Sin embargo, la novela La hija del curandero, espectacularmente densa en cuanto a riqueza de motivos narrativos, ha pasado más o menos desapercibida por la crítica, sea esta positiva o negativa; probablemente eclipsada por el efectismo de la ambientación de El club de la buena estrella, presenta sin embargo de una manera muy verosímil una historia doble, bífida, que desplaza la línea temporal de los personajes principales alternativamente entre la primera mitad del siglo pasado y sus últimos años .comienzos del XXI-: la novela ha sido publicada en 2001, dato editorial, significativo sin embargo, porque La hija del curandero esconde, tras esa tercera persona de portada, verosimilitud y también verdad: el relato crea un microcosmos novelesco  invadido de Historia y de Biografismo:

El último día que mi madre pasó en la tierra
Descubrí su verdadero nombre y el de mi abuela.
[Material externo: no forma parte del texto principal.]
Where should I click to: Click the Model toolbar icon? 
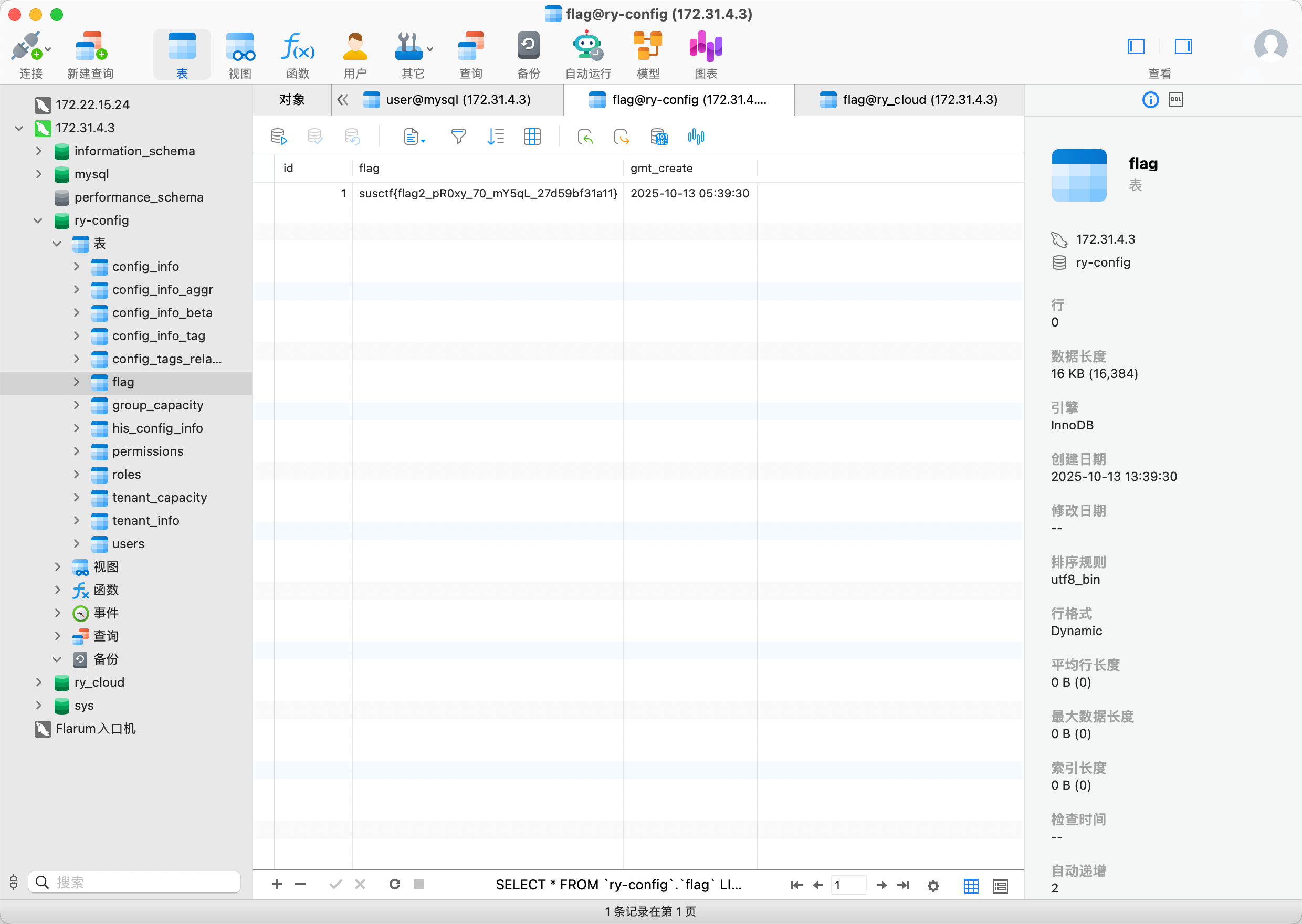tap(647, 47)
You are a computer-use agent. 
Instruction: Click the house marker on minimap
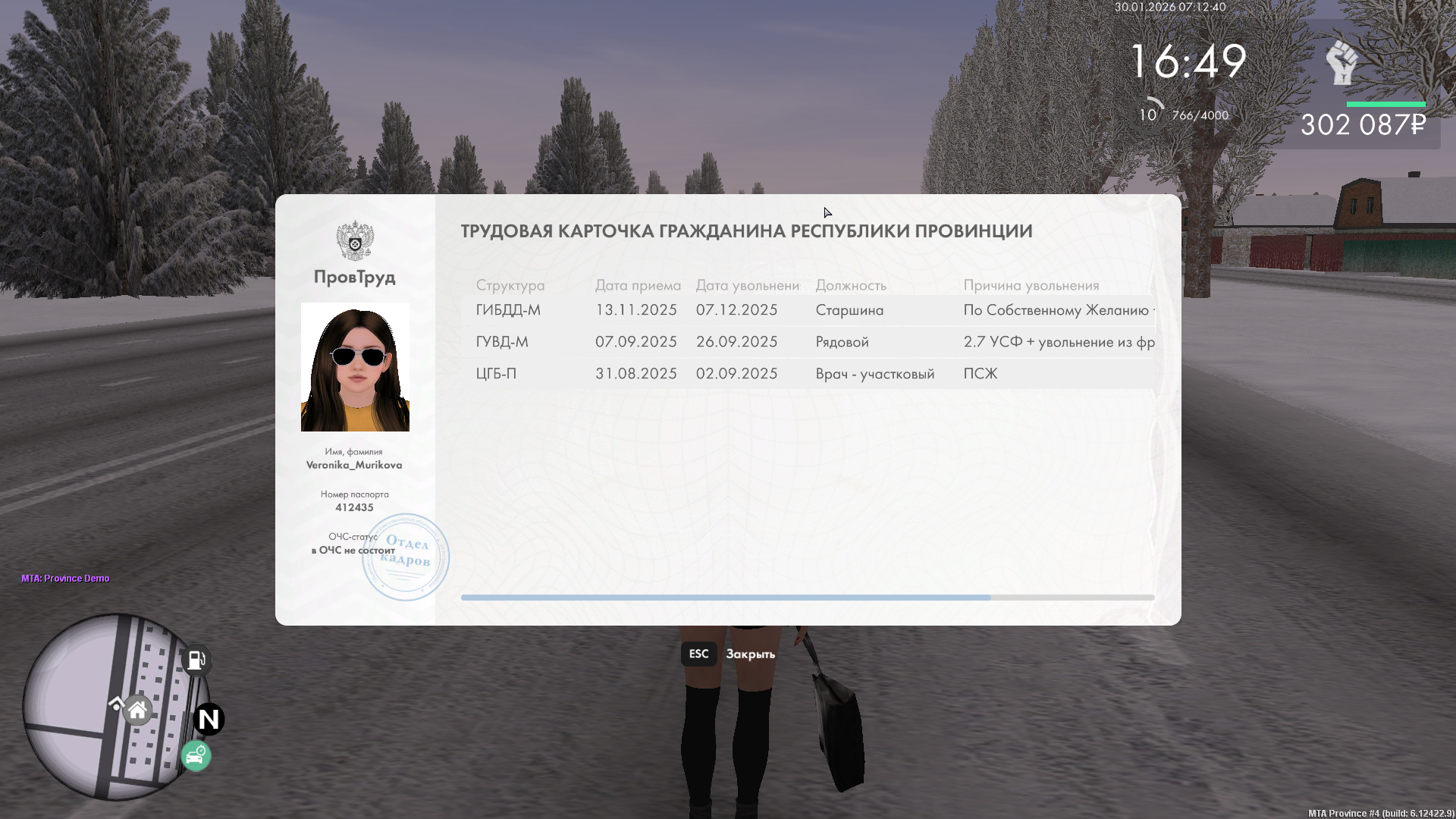coord(137,711)
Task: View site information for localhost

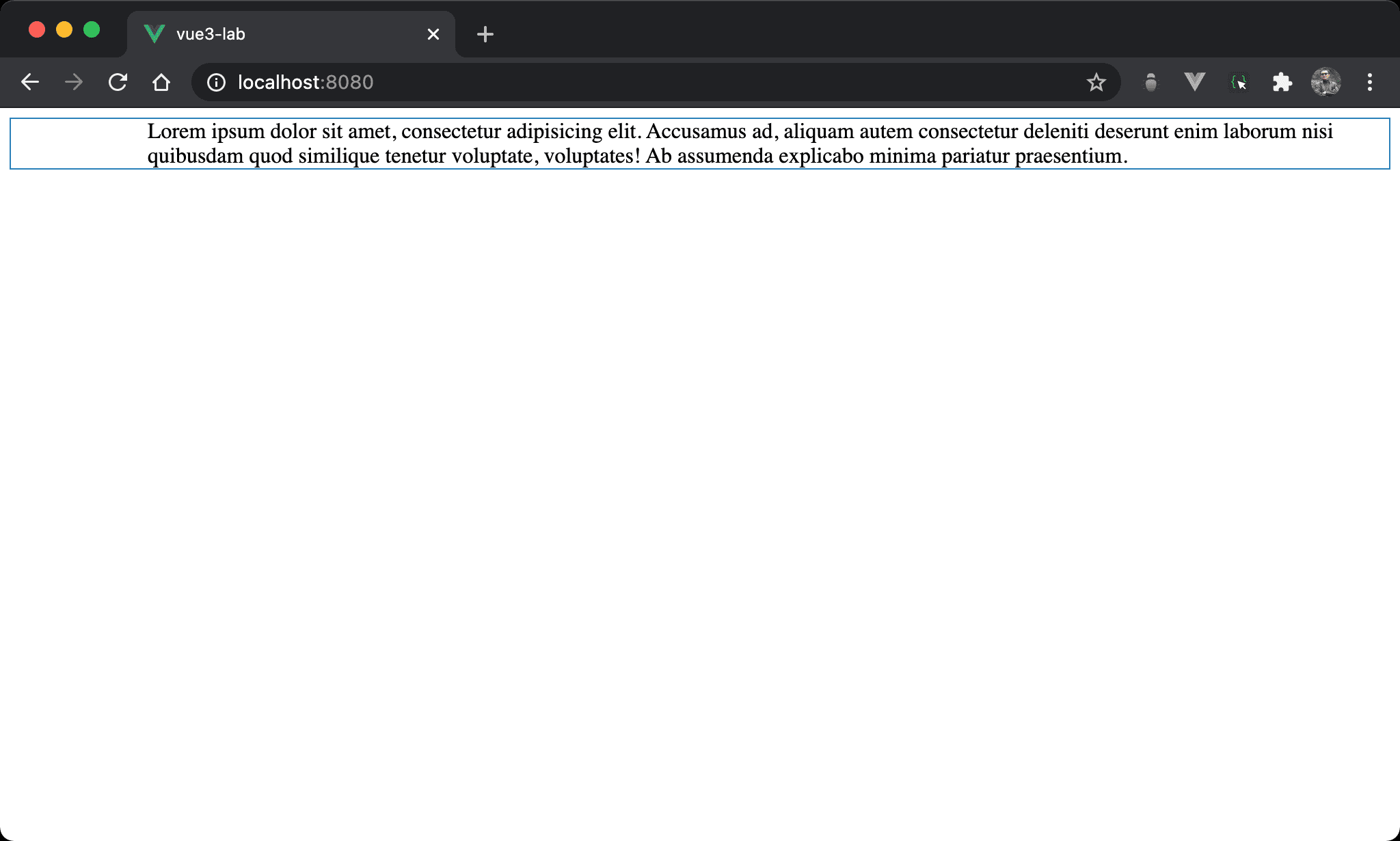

Este libro está dedicado a ellas:
Li Bingzi
y
Gu Jingmei.

De este modo, la novela se estructura alrededor de dos voces narrativas; la primera es la figura materna, su palabra en primera persona, su estilo sutil y exaltado, su alma dolida y su memoria demasiado llena: “Estas son las cosas que sé son verdad: Me llamo LuLing Liu Young. Mis maridos fueron Pan Kai Ping y Edwin Young; ambos murieron y se llevaron consigo nuestros secretos. Mi hija es Ruth Luyi Young. Ella nació en un año del Dragón de Agua y yo, en un año del Dragón de Fuego. De manera que somos iguales pero por razones opuestas”; la segunda voz presenta la vida de la hija y su historia narrada en tercera persona: “Durante los últimos ocho años, cada 12 de agosto Ruth Young perdía la voz. Sucedió por primera vez cuando se mudó al piso de Art en San Francisco. Durante varios días Ruth sólo fue capaz de emitir silbidos, como u n hervidor de agua desatendido”. Dos voces que se alternan en contrapunto, diferentes, iguales, como predica el diario materno, en tensión entre dos lugares distantes, dos épocas distintas y dos generaciones equidistantes… Madre e hija tienden hacia un fin, de manera más o menos consciente: el desvelamiento de la verdad. Ya lo dijo Auden, en el siglo XIX, y no sería el primero: At last, the secret is out. Es más, el teórico literario Roland Barthes afirma que escribir novelas es una constante búsqueda de los orígenes.  La hija del curandero también pone en escena esa Odisea personal.